Description
Discovered/verified in #814
Basically apparently it can happen that we generate the correct report but override it with an outdated one. Discovered running the parallel tests part of the features introduced in #841 (currently tagged wip to avoid flakies, remove the wip tag if you want to test this out). It doesn't happen reliably.

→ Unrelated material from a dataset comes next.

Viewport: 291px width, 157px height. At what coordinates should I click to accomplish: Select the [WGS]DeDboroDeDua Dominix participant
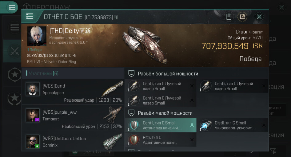click(x=73, y=141)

Might happen 3 times in a row or not at all for 20 runs (for me at least).
I gathered some examples here: #814 (comment)
What you can see there is something like this:
Coverage report generated for (2/8) to /home/tobi/github/simplecov/tmp/aruba/project/coverage. 23 / 33 LOC (69.7%) covered.

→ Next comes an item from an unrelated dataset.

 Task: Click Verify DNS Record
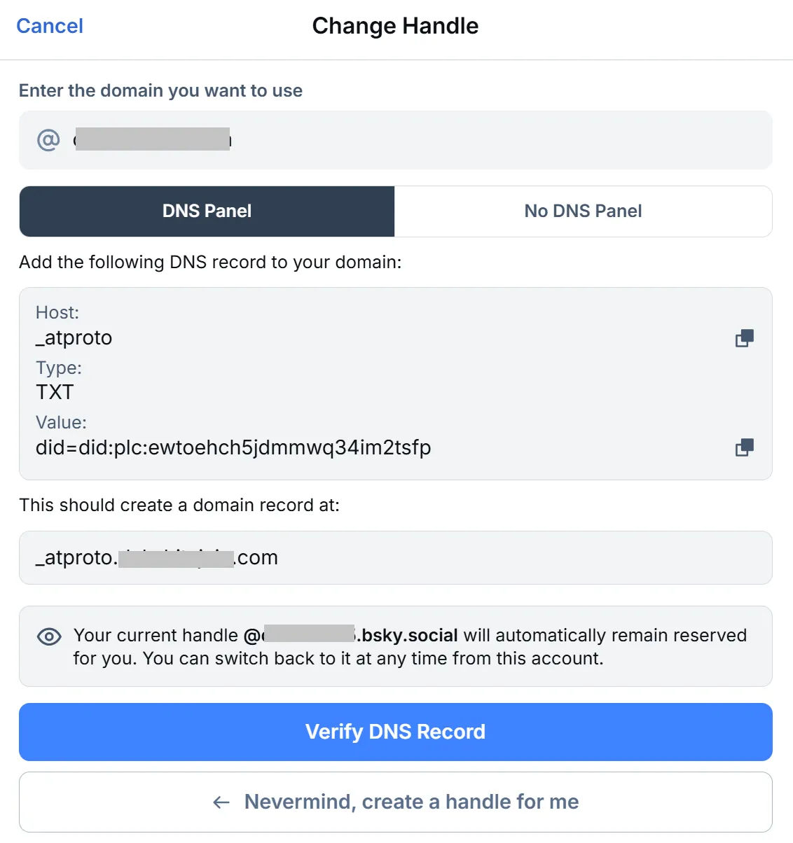coord(396,732)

Coverage report generated for (1/8), (2/8), (3/8) to /home/tobi/github/simplecov/tmp/aruba/project/coverage. 37 / 43 LOC (86.05%) covered.
Coverage report generated for (1/8), (2/8), (3/8), (4/8) to /home/tobi/github/simplecov/tmp/aruba/project/coverage. 42 / 47 LOC (89.36%) covered.
Coverage report generated for (1/8), (2/8) to /home/tobi/github/simplecov/tmp/aruba/project/coverage. 32 / 39 LOC (82.05%) covered.
Notice that the second too last has the right number of loc and coverage expected in the test and also seems to take everything into account (unsure why it says n/8 though, guess: I could run 8 in parallel but parallel tests only spawned 4 as there are only 4 test files) but is seemingly later overridden by an outdated report.
If possible we should of course find and fix that race condition, and then remove the wip tags to always run these tests!